GroenLinks en in het bijzonder Jesse Klaver hadden niet die sprankelende uitstraling en ook niet het iedereen overtuigende verhaal dat je voor een GroenLinks programma ook het beste bij GroenLinks moet zijn. Dat kwam ook naar voren in een rechtstreeks debat met Sigrid Kaag. Het minder sterke klimaatprogramma van D66 kreeg de voorkeur omdat de schijn werd gewekt dat het door GroenLinks voorgestane klimaatbeleid moeilijker realiseerbaar is en veel bedrijven naar het buitenland zou verjagen. Dat het GroenLinks-programma volgens de rekenmeesters uiteindelijk meer banen oplevert, werd door felle maar onterechte ontkenningen van CDA en VVD niet meer voldoende geloofwaardig gemaakt.

Een terecht kritiekpunt van Jesse was dat D66 niet duidelijk was in hun standpunt bij de verbreding van de A27 bij Amelisweerd - Utrecht, waar nogal wat oude bomen voor moeten worden gekapt (de geschiedenis herhaalt zich). Maar GroenLinks heeft zich naar mijn mening ook onvoldoende gedistantieerd van het gebruik van houtpellets in biomassacentrales waarbij het hout afkomstig is van de kap van volwassen bossen in de Verenigde Staten en Scandinavië. Zo’n vergelijking verzwakt natuurlijk je positie.

Dat gold ook voor de verkiezingsfilmpjes. Ik denk dat het verkiezingsfilmpje van D66 veel meer kiezers aansprak dan het wat flets overkomende GroenLinks-filmpje. Daarbij was de frequentie van het D66-filmpje ook indrukwekkend groot, wat mede mogelijk is gemaakt door een extra donatie van één miljoen euro van een bevriende zakenman (die ook de Partij voor de Dieren zo’n 3 ton heeft geschonken). Hoewel ik er geen gegevens van heb, lijkt ook de campagne van GroenLinks via de sociale media niet zo succesvol te zijn geweest als vier jaar geleden.

Sigrid Kaag heeft veel linkse kiezers aangesproken maar zij heeft hierdoor ook verwachtingen gecreëerd. Of ze die kan waarmaken in een kabinet met dezelfde samenstelling als de afgelopen jaren? De coalitieonderhandelingen zullen het uitwijzen. Het zal zeker een steun in haar rug zijn als de PvdA en GroenLinks (die ze met de verkiezingen programmatisch en electoraal heeft beconcurreerd en ‘klein’ gekregen/gehouden) wel evenwicht brengen in een nieuwe coalitie. Zonder GroenLinks zal het klimaatbeleid van de nieuwe coalitie de belangrijkste en noodzakelijke doelen niet halen omdat D66 alleen niet voldoende is opgewassen tegen VVD en CDA. Of PvdA en GroenLinks bij de coalitieonderhandelingen innig samen gaan optrekken, is nu nog de vraag en ook de wens.
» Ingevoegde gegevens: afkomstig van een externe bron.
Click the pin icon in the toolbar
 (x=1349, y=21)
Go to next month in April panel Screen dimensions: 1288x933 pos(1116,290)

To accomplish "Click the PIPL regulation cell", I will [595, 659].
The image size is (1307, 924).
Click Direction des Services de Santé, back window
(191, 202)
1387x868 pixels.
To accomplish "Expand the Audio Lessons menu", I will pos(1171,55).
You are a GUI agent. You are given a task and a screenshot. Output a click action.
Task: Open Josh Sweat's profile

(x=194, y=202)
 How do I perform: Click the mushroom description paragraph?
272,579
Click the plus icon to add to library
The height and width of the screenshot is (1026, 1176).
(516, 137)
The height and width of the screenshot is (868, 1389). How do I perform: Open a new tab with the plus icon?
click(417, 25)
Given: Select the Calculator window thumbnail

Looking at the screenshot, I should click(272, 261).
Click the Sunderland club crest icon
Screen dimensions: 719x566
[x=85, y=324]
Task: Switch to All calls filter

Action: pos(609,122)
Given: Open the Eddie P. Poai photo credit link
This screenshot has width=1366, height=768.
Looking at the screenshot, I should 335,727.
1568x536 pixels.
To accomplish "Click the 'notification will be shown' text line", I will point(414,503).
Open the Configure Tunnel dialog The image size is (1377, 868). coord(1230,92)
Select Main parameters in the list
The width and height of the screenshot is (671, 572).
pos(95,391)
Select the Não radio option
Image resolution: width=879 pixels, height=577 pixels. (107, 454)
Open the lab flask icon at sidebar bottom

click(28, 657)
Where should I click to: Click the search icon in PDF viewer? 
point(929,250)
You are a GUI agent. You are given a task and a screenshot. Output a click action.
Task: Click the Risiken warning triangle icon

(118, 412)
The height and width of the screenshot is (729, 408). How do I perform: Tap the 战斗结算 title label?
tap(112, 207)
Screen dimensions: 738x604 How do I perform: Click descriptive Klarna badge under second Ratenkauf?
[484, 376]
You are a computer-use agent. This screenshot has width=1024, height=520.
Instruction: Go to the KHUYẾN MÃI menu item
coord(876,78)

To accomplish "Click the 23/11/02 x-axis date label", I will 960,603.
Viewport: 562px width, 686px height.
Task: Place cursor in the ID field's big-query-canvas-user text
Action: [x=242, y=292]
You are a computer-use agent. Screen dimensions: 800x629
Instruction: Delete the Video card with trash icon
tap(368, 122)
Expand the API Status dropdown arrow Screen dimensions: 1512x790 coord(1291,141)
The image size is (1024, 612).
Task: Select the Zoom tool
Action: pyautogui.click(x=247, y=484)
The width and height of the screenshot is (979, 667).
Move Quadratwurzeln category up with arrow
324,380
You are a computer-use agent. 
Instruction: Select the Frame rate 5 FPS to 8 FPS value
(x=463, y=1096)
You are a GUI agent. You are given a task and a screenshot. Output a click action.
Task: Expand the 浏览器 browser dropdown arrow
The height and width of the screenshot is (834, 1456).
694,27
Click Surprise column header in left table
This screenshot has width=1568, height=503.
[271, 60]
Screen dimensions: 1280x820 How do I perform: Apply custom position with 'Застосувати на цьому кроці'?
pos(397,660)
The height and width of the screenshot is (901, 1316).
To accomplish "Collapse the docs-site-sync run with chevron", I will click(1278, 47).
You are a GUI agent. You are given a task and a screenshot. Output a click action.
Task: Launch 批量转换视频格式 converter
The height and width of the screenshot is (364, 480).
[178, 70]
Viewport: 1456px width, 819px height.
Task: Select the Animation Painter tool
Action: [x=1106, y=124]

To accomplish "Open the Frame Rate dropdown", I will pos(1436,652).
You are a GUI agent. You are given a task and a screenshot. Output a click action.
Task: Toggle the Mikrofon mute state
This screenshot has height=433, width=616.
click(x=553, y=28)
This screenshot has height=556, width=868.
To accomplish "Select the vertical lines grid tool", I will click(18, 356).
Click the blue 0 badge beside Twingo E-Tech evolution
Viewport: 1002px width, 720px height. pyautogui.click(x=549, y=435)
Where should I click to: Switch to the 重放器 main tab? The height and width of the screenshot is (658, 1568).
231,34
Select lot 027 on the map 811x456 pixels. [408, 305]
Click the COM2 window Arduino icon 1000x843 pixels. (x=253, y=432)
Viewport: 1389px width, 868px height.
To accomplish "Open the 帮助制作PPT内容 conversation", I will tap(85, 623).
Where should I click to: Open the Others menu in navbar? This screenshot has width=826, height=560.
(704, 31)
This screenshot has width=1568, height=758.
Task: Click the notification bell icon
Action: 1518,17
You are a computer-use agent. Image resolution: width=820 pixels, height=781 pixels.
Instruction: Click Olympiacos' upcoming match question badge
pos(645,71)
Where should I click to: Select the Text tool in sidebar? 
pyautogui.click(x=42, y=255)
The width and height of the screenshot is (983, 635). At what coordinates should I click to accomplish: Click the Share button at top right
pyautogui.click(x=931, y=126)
Maar de VVD (en het CDA) zullen deze verschuiving van de politieke balans zeker niet bevorderen.

GroenLinks is met compromissen-sluitende regeringsdeelname of gedoogsteun (ook vanuit de Eerste Kamer) extra kwetsbaar. GroenLinks is kwetsbaar voor kritiek op compromissen vanuit andere partijen en een kritische achterban. Daar tegenover staat dat GroenLinks met een minder meegaande houding ook geen doelstellingen realiseert, zoals bijvoorbeeld bij de Stikstofwet, waar een tegenstemmend GroenLinks in de Eerste Kamer ‘rechts’ werd gepasseerd door de SP. Meer over het algemeen: er is een ruime rechtse meerderheid in de Tweede Kamer. Voor regeringsdeelname zijn die partijen te extreem, maar incidenteel zal bij VVD en CDA de behoefte er zijn om ‘over rechts’ hun politieke streven binnen te halen. Binnen het huidige krachtenveld is een optimaal effectieve GroenLinkse politiek gewoon niet gemakkelijk.